Now that I spend time working with people, the habit of “Don’t Just Do Something, Stand There” serves me well. But for me, “standing there” is an active event. I use this time to determine what is happening, how it is happening, and the best course of action before diving in. To help me with this effort, I use the following techniques:
Gather Some Information
The first activity is gathering information. Asking open-ended questions keeps me involved in what’s happening while I’m standing there. Three of my favorite questions are:
- How did you (we) come to be here?
- How do you feel about it?
- What would you like to have happen?
These questions can be answered on many levels. You might hear the history of actions. Maybe you’ll hear about the decisions and personalities involved. Another possible response is a story of emotional highs and lows. The response you get will tell you about the corporate culture. Superficial responses indicate a closed culture that doesn’t tolerate free thinking very well. An open, honest, well-balanced response indicates a safe culture where individuals are encouraged to think and speak freely.

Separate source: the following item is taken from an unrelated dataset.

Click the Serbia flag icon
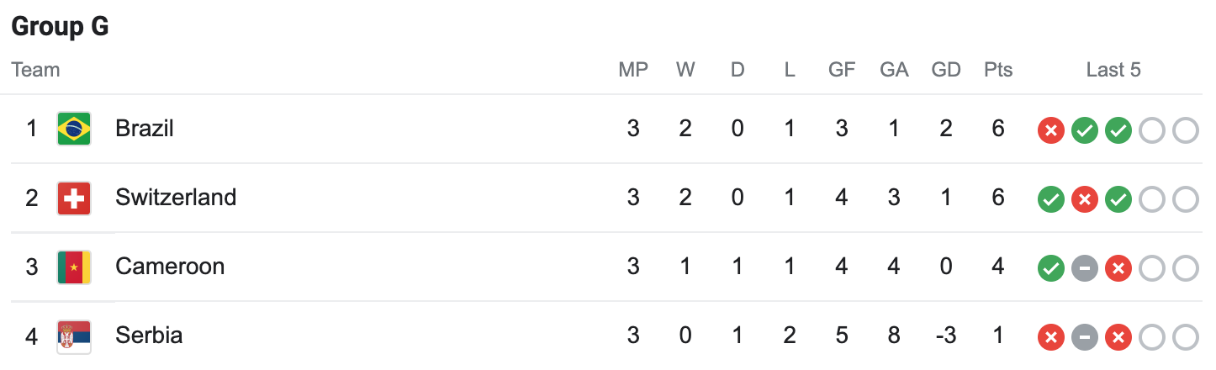 (x=74, y=336)
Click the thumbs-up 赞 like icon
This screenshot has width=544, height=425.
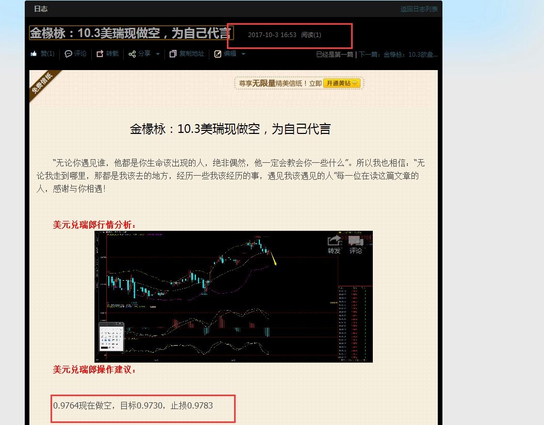point(34,53)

As I gather information, I try to use as many of my senses as possible. As I listen, I watch and see if the body language, facial expressions, and setting agree with the words. Is the information coherent? Do I have enough information, or do I need more? Common problems with information gathering involve getting too little information or getting too much.
Decide What the Information Means
The next activity as I stand there is to figure out what the information I’ve gathered means. It’s probable that the message I’ve received is not exactly the message that was sent. This is because, as Bandler and Grinder said in The Structure of Magic, “there is an irreducible difference between the world and our experience of it. We as human beings do not operate directly on the world. Each of us creates a representation of the world in which we live, that is, we create a map or model which we use to generate our behavior.” In other words, there is always some interpretation going on.

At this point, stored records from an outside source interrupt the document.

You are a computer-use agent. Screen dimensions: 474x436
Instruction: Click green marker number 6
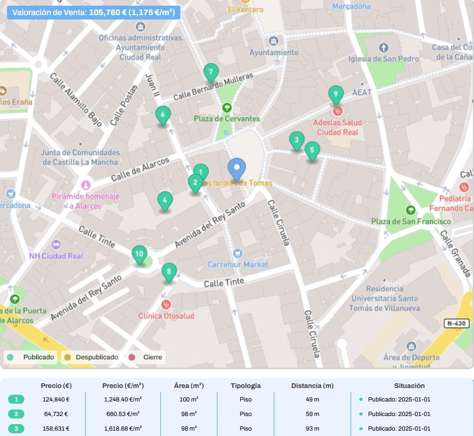(x=162, y=114)
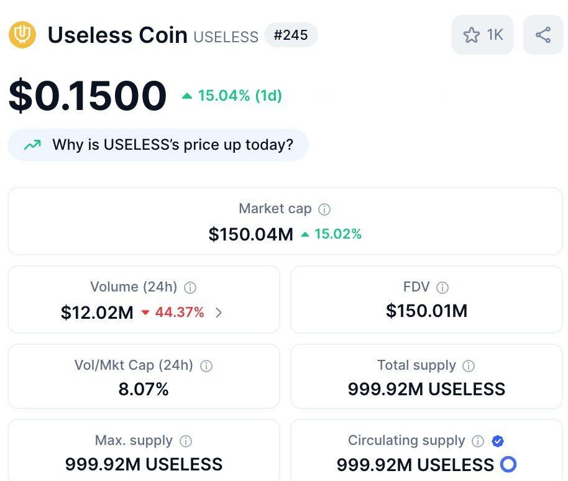568x481 pixels.
Task: Click the blue verified badge icon
Action: (x=497, y=441)
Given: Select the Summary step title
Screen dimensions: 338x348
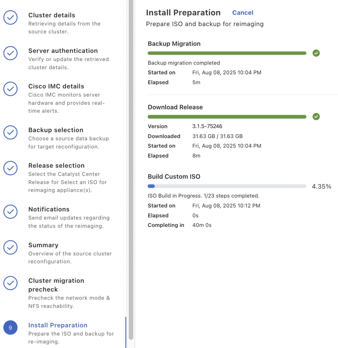Looking at the screenshot, I should 43,245.
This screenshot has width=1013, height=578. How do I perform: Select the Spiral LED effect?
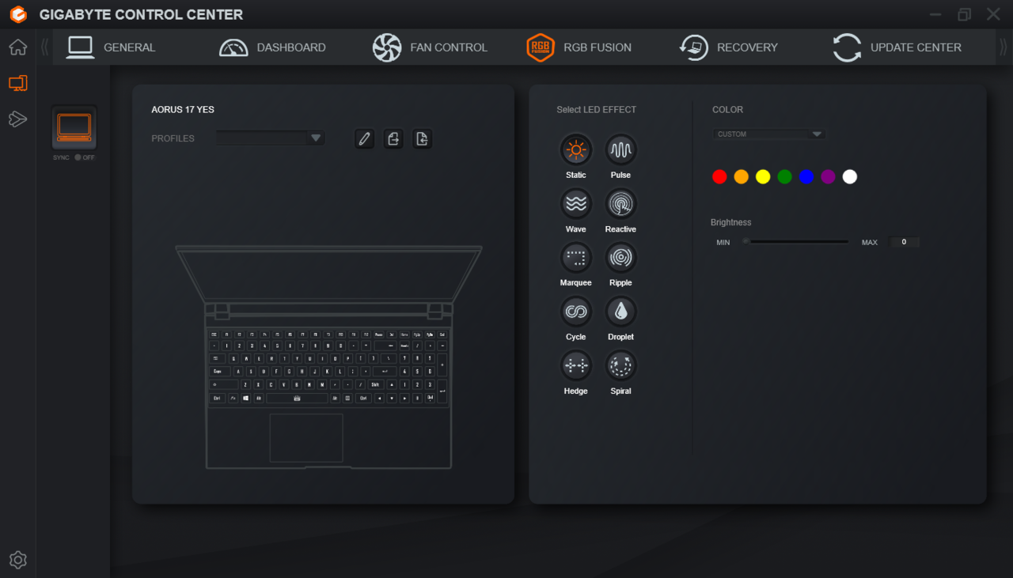point(620,366)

To help improve the odds of getting the right message, I like to use Jerry Weinberg’s Rule of Three. The Rule of Three states: “If I can’t think of at least three different interpretations of what I received, I haven’t thought enough about what it might mean.” Then of the three, I can select the interpretation that seems to best fit the situation at hand.
For example, in reviewing project progress, I sometimes hear, “I thought you were going to do that.” Three possible interpretations (among many others) might be:
- It wasn’t clear who was going to do this task.
- You’re right, I’m wrong, and I’ll get right on it!
- I am a bad person because I didn’t do what you thought I was going to do.
Evaluate the Significance of the Interpretation
This raises the significance question. How do I feel about the interpretation I select? Even though the interaction I’m working on is external, how I approach the matter is influenced by my feelings and world model. Additionally, the significance I associate with the selected interpretation may not have any relationship to the significance assigned by others.
When determining the significance of my interpretation, a wonderful check is “What have I seen or heard that makes me feel this is the best interpretation?” This data question serves as a check on my processing, and allows another view of what I feel is happening.
Now Do Something
After getting information, selecting a meaning for it, and determining its significance, I’m ready to make a response. I’ve found that following these steps keeps me from jumping the gun and doing things before I’ve fully processed the situation.
How long should this “standing there” take? The quick answer is “It all depends.” In actual practice, it doesn’t take long. And the time spent is redeemed by the increased effectiveness of my work. My mother was right. She always told me, “Before you do something in haste, you should count to ten.” Now you know what I do while I’m counting!